(18b) Mathematical Modeling of Hybrid Adsorption and Biological Treatment Systems (HABiTs) for Enhanced Nitrogen Removal

The discharge of excess nutrients, in particular nitrogen (N) and phosphorus (P), to surface water bodies and groundwater systems can have deleterious environmental impacts.  One such environmental impact is associated with eutrophication, which can significantly degrade water quality and exacerbate the problem of harmful algae blooms  in surface water systems. Common sources of excess nutrients include domestic and industrial wastewater treatment facilities, agricultural runoff, stormwater runoff, and atmospheric deposition. Biological nitrogen removal (BNR) is one of the most common methods for treating various waste streams. BNR utilizes biologically mediated nitrification and denitrification processes for converting NH₄⁺ to NO₃^- (nitrification) and subsequently NO₃^- to N₂ (denitrification). However, there are challenges associated with BNR, such as the inhibitory effect of high NH₃concentrations on the rate of nitrification and issues associated with transient loadings in onsite wastewater treatment systems (OWTs). Hybrid Adsorption Biological Treatment Systems (HABiTS) are a novel approach to address the challenges in BNR systems by utilizing an ion exchange (IX) medium that also serves as a biofilm carrier. The enhanced design and optimization of HABiTS require appropriate tools for describing and predicting nitrogen fate and transport in these systems. In this research mathematical and numerical models of HABiTS were developed to describe the physico-chemical and biological processes in batch and packed bed reactors. The utility of the models is that they facilitate the optimal design of bioreactors for OWT and treatment of high strength wastewaters.

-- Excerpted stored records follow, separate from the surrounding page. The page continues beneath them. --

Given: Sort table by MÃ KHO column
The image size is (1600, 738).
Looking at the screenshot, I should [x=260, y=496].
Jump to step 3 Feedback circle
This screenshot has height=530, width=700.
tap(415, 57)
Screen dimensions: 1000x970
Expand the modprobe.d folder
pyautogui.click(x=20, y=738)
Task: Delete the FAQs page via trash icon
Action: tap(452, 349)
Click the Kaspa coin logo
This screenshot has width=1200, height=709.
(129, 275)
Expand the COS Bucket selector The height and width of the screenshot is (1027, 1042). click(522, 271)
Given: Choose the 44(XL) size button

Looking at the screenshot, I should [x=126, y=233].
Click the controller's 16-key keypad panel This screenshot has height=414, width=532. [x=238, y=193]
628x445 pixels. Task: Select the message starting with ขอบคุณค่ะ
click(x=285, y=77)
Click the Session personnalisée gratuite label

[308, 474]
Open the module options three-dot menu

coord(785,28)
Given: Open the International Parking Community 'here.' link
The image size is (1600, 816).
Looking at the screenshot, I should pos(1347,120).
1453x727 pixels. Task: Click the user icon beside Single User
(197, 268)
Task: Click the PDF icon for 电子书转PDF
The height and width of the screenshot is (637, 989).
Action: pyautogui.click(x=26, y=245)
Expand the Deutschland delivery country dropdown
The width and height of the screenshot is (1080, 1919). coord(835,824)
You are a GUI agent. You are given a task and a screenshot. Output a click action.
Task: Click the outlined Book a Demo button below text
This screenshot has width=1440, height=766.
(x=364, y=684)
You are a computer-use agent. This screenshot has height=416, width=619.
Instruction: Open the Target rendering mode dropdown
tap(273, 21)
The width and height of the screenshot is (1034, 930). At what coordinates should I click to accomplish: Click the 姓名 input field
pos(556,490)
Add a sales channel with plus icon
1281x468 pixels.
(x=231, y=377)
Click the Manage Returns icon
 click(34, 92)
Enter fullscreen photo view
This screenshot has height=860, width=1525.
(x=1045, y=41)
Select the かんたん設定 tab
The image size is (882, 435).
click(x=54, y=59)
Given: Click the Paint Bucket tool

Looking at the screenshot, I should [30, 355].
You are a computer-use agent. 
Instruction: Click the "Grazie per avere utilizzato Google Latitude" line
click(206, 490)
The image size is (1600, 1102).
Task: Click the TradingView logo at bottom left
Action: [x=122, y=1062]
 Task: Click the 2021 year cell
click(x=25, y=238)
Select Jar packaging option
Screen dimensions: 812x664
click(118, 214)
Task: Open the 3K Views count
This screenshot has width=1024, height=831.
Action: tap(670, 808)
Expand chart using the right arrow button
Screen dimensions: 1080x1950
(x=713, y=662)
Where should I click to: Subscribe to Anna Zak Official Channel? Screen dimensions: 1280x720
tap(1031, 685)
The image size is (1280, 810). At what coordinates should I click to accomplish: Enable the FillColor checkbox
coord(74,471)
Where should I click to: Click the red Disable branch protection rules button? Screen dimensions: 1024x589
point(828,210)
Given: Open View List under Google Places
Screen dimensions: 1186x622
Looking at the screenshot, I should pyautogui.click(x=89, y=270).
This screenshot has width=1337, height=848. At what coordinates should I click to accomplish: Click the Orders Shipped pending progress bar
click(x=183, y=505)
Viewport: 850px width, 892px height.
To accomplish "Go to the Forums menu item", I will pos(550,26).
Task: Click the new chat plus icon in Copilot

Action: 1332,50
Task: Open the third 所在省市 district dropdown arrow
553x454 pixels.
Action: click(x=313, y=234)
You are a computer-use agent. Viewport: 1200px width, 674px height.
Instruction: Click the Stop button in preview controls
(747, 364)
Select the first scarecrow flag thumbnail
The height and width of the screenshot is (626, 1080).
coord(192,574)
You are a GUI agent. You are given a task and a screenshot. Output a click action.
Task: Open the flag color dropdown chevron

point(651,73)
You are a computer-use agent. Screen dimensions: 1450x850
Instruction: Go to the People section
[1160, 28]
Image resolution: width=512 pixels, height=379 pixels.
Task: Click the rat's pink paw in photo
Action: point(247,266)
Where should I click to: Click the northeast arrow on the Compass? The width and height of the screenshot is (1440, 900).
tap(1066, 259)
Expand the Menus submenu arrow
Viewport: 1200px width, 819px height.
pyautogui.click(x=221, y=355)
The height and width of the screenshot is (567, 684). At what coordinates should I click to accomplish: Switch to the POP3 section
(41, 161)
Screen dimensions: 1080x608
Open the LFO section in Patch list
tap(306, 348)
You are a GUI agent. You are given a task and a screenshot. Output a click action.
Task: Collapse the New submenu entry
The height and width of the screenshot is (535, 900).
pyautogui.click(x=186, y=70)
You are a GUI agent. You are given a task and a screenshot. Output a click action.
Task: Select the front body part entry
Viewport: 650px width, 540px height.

Results from numerical models of two different HABiTS will be presented:1) a batch system with the zeolitic material, chabazite, used in combination with nitrifying bacteria for high ammonia (NH₄⁺) strength wastewater treatment, 2) a packed bed reactor with the zeolite, clinoptilolite, under dynamic loading conditions for treatment of wastewater from onsite systems. A homogenous surface diffusion model (HSDM) combined with a model of biological nitrification was developed to predict the temporal variations of NH₄⁺ and Na⁺ concentrations in the batch system. The results show good correspondence to experimental data from IX kinetic and bioregeneration studies of the batch reactor. A multi-scale approach that combines the HSDM with the transport of NH₄⁺ by advection and dispersion through the packed bed, and biologically mediated nitrification is currently being developed to predict the performance the second system. The model describes the NH₄⁺ behavior under dynamic loading conditions typically observed in OWTs, where nitrogen is adsorbed by an IX material during high loading periods and slowly released during low loading periods to provide a conducive environment for BNR.